Когда я увидел Корабельникова у крыльца конторы, я не испугался, что он меня узнает, – это было невозможно. Корабельников был одет в новую лагерную униформу. О том, что он уже в немалых лагерных чинах, можно было догадаться по тому, что его телогрейка была дополнительно и тщательно простегана, в ней были сделаны два боковых кармана, в которые Корабельников засунул свои большие бледные руки.
– Кто это? – спросил я у одного всезнающего одноэтапника.
– Начальник новой подкомандировки. Прибыл к нам по спецнаряду.
Подкомандировка, которую приехал создавать на наш лагпункт Корабельников, оказалась штрафной. В лагере всегда есть специальный штрафной лагпункт. В нашем Устьвымлаге штрафной лагпункт был – Девятый. Но кроме этого общелагерного лагпункта, куда посылали заключенных по указанию Управления, большим лагпунктам разрешалось создавать собственные штрафные командировки, так сказать, местного значения. Залива добился того, чтобы ему разрешили такую командировку сделать – он тогда был у начальства в фаворе. Корабельников был прислан как специалист. Он оказался прав, верная его служба не пропала даром.
Штрафная командировка была построена в десяти километрах от лагпункта. Бесконвойные, а затем и конвойные, которые её строили, шепотом рассказывали про нее страсти. В зоне два построенных из мелкотоварника низких барака. Стены не законопачены, нары общие, на окнах решетки, двери всегда на запоре, в бараках параши. Кормят тут же в бараке – как в тюремной камере. Кормежка штрафная: четыреста хлеба, две миски баланды в день. Но больше всего поразил строителей командировки карцер. Он был совсем другим, нежели наши обычные карцеры. Это был сруб, сделанный как колодец. Человека туда укладывали связанным, прижав голову к коленям. Двери в карцере не было, просто приподнималась круглая крышка, чтобы уложить человека, а затем его накрывали крышкой, запиравшейся деревянными клиньями. Помещался в этом карцере лишь один человек. Но так как в этом страшном сооружении не было никакого отопления, то зимой карцер освобождался очень быстро: через час-другой наказанный превращался в заледенелый, неразгибаемый труп. Его и хоронили так – согнутым. И могилы для них рыли особые – круглые. И в первую зиму – нашу лагерную – самой большой угрозой у начальников было: «Ты у меня ляжешь в круглую яму!..»

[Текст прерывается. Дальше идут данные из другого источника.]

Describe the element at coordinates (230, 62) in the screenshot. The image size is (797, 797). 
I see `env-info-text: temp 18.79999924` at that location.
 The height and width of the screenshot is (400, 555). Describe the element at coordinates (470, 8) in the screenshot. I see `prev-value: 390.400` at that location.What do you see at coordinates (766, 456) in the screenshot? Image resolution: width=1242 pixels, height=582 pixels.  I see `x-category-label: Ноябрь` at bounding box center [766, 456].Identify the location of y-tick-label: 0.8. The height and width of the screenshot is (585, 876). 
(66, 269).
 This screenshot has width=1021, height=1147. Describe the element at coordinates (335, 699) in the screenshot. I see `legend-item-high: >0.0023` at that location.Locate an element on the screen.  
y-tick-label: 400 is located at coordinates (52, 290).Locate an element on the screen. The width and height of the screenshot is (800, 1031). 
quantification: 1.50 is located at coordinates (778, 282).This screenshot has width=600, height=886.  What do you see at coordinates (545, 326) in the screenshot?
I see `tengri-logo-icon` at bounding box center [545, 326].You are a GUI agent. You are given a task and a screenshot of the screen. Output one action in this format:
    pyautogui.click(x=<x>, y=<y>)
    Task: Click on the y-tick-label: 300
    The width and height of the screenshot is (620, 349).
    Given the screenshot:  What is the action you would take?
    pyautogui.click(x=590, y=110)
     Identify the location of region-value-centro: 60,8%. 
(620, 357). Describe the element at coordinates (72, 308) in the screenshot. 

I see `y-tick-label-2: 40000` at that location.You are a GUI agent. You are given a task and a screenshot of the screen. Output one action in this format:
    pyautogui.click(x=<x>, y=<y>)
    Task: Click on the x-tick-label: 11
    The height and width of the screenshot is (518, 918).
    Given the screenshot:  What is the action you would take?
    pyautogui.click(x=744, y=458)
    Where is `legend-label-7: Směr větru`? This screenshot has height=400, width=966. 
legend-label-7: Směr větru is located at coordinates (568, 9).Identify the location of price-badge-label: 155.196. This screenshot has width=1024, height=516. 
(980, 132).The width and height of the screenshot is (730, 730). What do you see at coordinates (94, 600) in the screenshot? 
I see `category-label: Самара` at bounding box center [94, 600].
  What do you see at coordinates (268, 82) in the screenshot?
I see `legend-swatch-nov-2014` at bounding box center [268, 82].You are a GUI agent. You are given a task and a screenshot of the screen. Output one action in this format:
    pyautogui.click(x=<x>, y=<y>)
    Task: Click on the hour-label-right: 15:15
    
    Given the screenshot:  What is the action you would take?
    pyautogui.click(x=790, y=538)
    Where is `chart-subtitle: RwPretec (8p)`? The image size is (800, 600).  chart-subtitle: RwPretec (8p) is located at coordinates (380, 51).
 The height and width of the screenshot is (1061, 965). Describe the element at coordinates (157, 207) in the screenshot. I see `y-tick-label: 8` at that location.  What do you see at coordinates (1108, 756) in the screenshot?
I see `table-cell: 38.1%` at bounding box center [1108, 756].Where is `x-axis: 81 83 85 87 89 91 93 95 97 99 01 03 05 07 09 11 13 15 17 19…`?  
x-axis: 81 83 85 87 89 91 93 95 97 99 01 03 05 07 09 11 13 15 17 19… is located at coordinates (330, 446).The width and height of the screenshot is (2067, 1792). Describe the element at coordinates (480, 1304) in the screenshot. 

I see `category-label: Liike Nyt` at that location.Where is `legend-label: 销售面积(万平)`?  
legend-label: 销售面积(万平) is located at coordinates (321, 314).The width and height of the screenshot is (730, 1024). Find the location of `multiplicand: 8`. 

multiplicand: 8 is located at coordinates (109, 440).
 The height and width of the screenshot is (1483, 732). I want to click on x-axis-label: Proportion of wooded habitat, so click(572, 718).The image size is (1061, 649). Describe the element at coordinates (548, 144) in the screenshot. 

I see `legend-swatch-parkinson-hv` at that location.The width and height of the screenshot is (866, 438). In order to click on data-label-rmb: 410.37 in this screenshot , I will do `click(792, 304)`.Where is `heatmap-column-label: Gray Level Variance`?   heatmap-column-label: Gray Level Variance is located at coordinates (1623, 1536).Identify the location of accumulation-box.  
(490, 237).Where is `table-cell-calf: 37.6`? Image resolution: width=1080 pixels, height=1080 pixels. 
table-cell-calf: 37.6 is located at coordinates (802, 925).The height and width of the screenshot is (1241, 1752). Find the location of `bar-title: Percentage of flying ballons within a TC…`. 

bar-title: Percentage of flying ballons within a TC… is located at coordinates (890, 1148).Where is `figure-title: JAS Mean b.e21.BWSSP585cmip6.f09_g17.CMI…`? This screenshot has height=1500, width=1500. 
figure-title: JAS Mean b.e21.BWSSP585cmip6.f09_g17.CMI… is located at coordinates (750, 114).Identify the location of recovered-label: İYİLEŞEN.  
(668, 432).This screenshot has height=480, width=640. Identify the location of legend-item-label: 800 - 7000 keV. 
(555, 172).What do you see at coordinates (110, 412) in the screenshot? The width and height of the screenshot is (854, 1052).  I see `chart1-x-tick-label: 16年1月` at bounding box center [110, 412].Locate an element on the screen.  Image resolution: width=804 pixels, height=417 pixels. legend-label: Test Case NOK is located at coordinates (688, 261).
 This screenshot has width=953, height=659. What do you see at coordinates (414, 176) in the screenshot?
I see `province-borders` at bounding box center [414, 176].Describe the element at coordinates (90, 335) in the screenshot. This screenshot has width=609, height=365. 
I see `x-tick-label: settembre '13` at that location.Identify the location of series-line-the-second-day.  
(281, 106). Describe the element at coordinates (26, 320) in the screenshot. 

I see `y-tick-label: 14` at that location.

Второй, маленький барак на штрафняке был для женщин. Только от них в лагере стали потом известны все подробности деятельности Корабельникова. Только от женщин. Только они (не все, конечно) возвращались со штрафной. Мужчины погибали все. Почти без исключения. Отправление на командировку к Корабельникову означало верную смерть. Каждая отправка на штрафняк превращалось в дикое, немыслимое зрелище. Пытаясь хоть как-то отсрочить этап, некоторые блатные прибегали к старому приему: раздевались догола, думая, что в таком виде их зимой на этап не пошлют. Но на Корабельникова, который сам – как ангел смерти – приходил за сырьем для своего карцера, это не действовало. Голого человека связывали, несли из барака через всю зону, проносили через вахту и бросали на сани. Потом его неторопливо везли на штрафняк. Вой замерзающего человека стихал в отдалении. Залива, грустно и укоризненно качая головой, провожал ещё одного плохого и неразумного зека.